This is my trick for remembering trigonometric values. Forget memorizing those little charts or triangles, this is so much easier.
I learnt this in 10th grade from my favorite teacher (who wasn’t actually my maths teacher at the time) and I still used it for the rest of High School and will probably continue to use it in University.
So what do you do? You draw the chart in the picture. That one.
OK, but how do you read it? Like a table. (If you’re unfamiliar with radians, do not worry. It also works in degrees, just write: 0, 30, 45, 60, 90 instead.)
For example, if you want to find the sin(pi/2), you simply start at sin(x) and then move over until you’re at pi/2 (or 90 degrees). It says sqrt(4). Now you put that over 2, and you have it. Sin(pi/2) = (sqrt(4))/2, also known as 2/2, or 1.
If you want to find the cos(pi/4), you do the same thing: start at cos(x), move until (pi/4). It says sqrt(2), now put that over 2, and you have cos(pi/4) = sqrt(2)/2.

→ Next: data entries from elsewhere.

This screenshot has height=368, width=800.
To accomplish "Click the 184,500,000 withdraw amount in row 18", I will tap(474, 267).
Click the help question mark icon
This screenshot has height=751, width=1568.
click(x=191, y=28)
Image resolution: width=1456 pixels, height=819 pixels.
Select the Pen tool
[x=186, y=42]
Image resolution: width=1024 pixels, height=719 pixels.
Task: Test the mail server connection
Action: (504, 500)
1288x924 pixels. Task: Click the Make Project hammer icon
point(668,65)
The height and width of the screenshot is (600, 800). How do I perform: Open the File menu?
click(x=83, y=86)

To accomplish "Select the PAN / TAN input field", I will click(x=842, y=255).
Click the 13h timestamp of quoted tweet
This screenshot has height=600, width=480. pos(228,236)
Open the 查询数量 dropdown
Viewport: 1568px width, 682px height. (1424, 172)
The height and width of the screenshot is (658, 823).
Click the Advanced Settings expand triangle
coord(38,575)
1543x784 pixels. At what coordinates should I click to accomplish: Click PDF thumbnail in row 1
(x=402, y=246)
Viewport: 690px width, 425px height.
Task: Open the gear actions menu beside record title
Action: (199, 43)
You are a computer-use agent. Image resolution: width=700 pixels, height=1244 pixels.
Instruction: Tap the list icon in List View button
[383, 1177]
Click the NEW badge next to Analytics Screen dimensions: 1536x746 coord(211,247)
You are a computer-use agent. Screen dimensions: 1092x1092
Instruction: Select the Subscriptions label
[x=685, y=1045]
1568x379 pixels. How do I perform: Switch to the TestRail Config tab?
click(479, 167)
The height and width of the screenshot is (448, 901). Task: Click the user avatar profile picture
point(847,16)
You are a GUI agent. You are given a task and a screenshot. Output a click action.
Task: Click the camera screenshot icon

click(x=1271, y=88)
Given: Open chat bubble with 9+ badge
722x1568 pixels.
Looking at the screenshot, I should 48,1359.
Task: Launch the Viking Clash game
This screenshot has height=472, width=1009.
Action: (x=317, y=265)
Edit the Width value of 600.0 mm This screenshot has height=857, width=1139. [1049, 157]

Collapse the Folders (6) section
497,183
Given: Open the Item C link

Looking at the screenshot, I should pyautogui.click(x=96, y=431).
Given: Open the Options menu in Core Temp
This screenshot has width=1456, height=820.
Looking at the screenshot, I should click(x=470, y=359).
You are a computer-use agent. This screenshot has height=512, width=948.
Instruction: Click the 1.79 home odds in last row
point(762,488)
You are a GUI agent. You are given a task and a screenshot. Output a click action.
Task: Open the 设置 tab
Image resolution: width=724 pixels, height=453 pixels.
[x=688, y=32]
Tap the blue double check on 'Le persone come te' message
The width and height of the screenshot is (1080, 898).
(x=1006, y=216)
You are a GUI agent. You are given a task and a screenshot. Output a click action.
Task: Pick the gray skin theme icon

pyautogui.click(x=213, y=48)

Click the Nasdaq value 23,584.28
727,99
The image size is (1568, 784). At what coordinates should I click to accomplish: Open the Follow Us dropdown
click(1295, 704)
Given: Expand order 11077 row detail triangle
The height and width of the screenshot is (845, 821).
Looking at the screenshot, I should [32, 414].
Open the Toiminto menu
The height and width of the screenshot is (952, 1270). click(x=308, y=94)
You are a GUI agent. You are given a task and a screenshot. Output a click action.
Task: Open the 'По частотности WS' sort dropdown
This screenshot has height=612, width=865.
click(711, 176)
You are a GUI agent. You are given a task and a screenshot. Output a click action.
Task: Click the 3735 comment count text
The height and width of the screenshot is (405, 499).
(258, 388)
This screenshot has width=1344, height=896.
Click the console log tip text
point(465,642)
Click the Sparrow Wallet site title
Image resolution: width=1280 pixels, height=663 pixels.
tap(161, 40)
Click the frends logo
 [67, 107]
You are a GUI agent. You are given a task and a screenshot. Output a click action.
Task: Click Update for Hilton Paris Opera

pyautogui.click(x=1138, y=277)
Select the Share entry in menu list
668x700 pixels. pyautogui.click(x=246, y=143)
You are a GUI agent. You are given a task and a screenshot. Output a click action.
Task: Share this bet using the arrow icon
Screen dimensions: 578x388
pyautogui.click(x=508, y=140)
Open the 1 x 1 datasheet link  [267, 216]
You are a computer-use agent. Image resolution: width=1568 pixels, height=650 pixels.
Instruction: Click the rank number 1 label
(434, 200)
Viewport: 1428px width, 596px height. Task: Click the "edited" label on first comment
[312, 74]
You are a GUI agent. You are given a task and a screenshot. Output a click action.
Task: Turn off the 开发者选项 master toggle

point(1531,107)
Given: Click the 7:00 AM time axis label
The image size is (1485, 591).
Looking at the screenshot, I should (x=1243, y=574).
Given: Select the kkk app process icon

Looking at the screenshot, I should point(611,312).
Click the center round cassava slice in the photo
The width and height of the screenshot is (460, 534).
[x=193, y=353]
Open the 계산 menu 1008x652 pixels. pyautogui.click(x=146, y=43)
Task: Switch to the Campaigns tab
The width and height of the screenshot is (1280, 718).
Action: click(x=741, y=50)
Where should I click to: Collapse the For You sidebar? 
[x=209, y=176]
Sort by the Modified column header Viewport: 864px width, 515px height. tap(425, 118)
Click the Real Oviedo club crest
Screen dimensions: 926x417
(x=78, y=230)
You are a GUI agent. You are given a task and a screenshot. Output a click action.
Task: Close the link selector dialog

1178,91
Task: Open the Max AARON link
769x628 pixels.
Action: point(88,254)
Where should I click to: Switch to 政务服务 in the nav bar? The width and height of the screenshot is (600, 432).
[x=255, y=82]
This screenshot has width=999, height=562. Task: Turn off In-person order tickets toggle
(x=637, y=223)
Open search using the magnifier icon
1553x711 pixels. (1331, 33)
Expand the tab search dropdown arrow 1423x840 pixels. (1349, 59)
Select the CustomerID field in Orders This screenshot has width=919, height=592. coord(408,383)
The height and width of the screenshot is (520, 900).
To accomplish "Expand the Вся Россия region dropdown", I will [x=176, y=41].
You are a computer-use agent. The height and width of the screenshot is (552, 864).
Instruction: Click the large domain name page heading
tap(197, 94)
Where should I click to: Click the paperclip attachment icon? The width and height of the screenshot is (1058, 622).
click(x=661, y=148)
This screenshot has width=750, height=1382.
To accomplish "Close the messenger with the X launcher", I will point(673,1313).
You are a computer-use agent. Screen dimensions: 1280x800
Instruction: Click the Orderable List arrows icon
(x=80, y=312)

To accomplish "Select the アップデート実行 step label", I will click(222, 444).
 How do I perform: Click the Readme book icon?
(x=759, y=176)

For tan(x), just take the sin(x) value and divide it by the cos(x) value!
So tan(pi/6) = sqrt(1) / sqrt(3) = 1/sqrt(3).
I find this so easy to remember because the first line starts at zero and increases, and the second line starts at 4 and decreases. It works for any values (yes, even ones above pi/2!) and it’s so simple. I encourage you to start by writing it out on every paper, when you’re studying, and on your exams.